The details involve (un)winding numbers and the evaluation of complex functions.

To summarize Higham's excellent paper, the unwinding number is a function $\,{\cal U}:{\mathbb C}\to{\mathbb Z}$
which measures the discrepancy between $\log(e^z)$ and $z$. $$\eqalign{ z &= \log(e^z) + 2\pi i\,{\cal U}(z) \\ }$$ It can be defined in various ways, e.g. $$\eqalign{ {\cal U}(z) &= \frac{z-\log(e^z)}{2\pi i} = \left\lceil\frac{Im(z)-\pi}{2\pi}\right\rceil \\ }$$ For the current problem, Lemma 2.5 (on the third page of the paper) says that $$\eqalign{ \log\left(\prod_k\lambda_k\right) &= \left(\sum_k\,\log(\lambda_k)\right) - 2\pi i\;{\cal U}\!\left(\sum_k\,\log(\lambda_k)\right) \\ }$$ One of the many interesting properties of the unwinding function is that its derivative is zero, and this leads to one of the most useful formulas in all of matrix calculus: $$\eqalign{ \frac{d\log(\det{X})}{dt} \;=\; \frac{d\operatorname{tr}(\log{X})}{dt} - 2\pi i\,(0) \;=\; \operatorname{tr}\left(X^{-1}\frac{dX}{dt}\right) \\ }$$

Answer 2

To the OP; you are not professional enough -remember that amateurism doesn't pay- You should be asking yourself $4$ questions, not just one.

i) What is the log of a complex number?

ii) Is $\log(\Pi \mu_k)=\sum \log(\mu_k)$?

iii) For which $\lambda_k$ does your double series converge ?

iv) Is the complete spectrum of $A^m$ the image of the complete spectrum of $A$ by $x\mapsto x^m$ ?

ANSWERS. i) The principal log is defined by

$\log:z\in\mathbb{C}\setminus (-\infty,0]\mapsto \log(r)+i\theta$ where $z=re^{i\theta}$ with $\theta\in (-\pi,\pi)$.

ii) No. Consider $\log((1+i)^5)$.

iii) That works when $|\lambda_k|<1$, that is, $\rho(A)<1$.

iv) The result is true but your proof is false (because your method says nothing about the multiplicity of eigenvalues).
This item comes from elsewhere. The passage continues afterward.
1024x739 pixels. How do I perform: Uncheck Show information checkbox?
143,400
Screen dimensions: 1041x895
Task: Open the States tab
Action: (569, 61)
The simplest method is to triangularize $A$ over $\mathbb{C}$ (then $A^m$ becomes triangular too).

The simplest case is when $A\in M_n(\mathbb{R})$ and $\rho(A)<1$. Then the eigenvalues $1-\lambda_k$ of $I-A$ are $>0$ or conjugate and the $\log(1-\lambda_k)$ are well defined; thus the imaginary parts cancel by pairs and, in this case, ii) is true. The sequel is straightforward.